The Impact of the New Sentencing Guidelines after 18 Months

27th July 2017

It’s nearly 18 months since the new sentencing guidelines came into force and at last week’s Safety and Health Expo in London, three industry experts detailed the impact these guidelines have had over the past year  with some advice on what we should expect in the future. 

Since the int4roduction of the new guidelines, the level of fines for breaches of health and safety legislation has increased by 102% (this is based on data collected until the beginning of 2017) and it’s predicted that this will increase in the future.  The largest fine handed out was £5 million (to Merlin Entertainments following the crash on the Smiler ride at Alton Towers) and 23 companies have been fined more than £1 million.  A massive 95% of cases have resulted in a conviction and cases against company directors have seen a significant increase, with custodial sentences rising.

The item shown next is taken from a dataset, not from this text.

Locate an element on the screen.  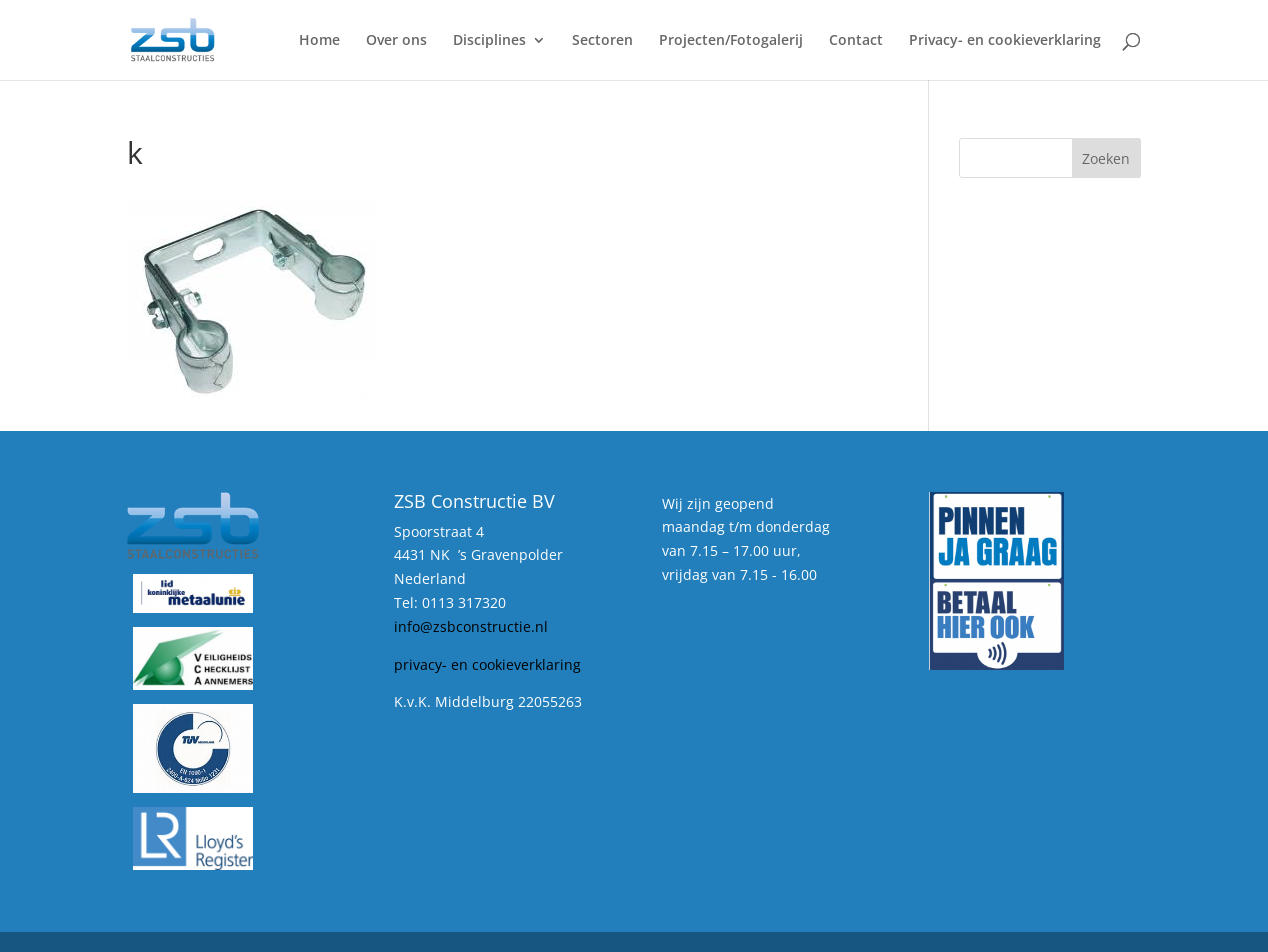
Disciplines is located at coordinates (489, 41).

However, it’s been discovered that although fines have been consistently higher, courts have been inconsistent and there has been a different tranche of sentences being handed out.  This seems to be because the guidelines are still subject to interpretation which leads to inconsistency.  When it comes to cases against individuals, 189 have received an immediate of suspended custodial sentence since the Health and Safety at Work Act 1974 came into force, in addition to 54 for the common law offence of manslaughter.  Of the 189 individuals, only a dozen of these have been sentenced since the introduction of the new sentencing guidelines, seven of whom had the sentences imposed immediately.  The impact this is having on individuals who are charged with breaches of health and safety laws is a trend that’s likely to continue.

In recent months there has been an increase in applications for directors’ disqualifications following successful convictions for Section 37 which clearly shows that the guidelines are being used to impose harsher sentences on individuals and following up with a five year disqualification.  The guidelines have resulted in judges automatically looking at custodial sentences despite the opinion that the government doesn’t want to be sending people to prison at present.  However, the guidelines mean that there is no real alternative to this other than suspending the sentences, which has happened in several instances.  This still means that the offender has a personal criminal conviction which may have a negative effect in the future in terms of travelling abroad, getting work, etc.

From a legal point of view, the new sentencing guidelines have had an impact when it comes to an early guilty plea.  Lawyers are more inclined to advise clients to plead not guilty and fight the case.  Based on the current guidelines there is no real benefit to an early guilty plea.  It used to be the case than an early guilty plea would lead to a third off any sentence whereas this is now at the discretion of the court and the reduction is no longer more than 20%, depending on the conduct of the parties during the investigation process.  Early communication with the Health and Safety Executive is vital nowadays, especially when trying to convince the HSE not to go for a high level of culpability.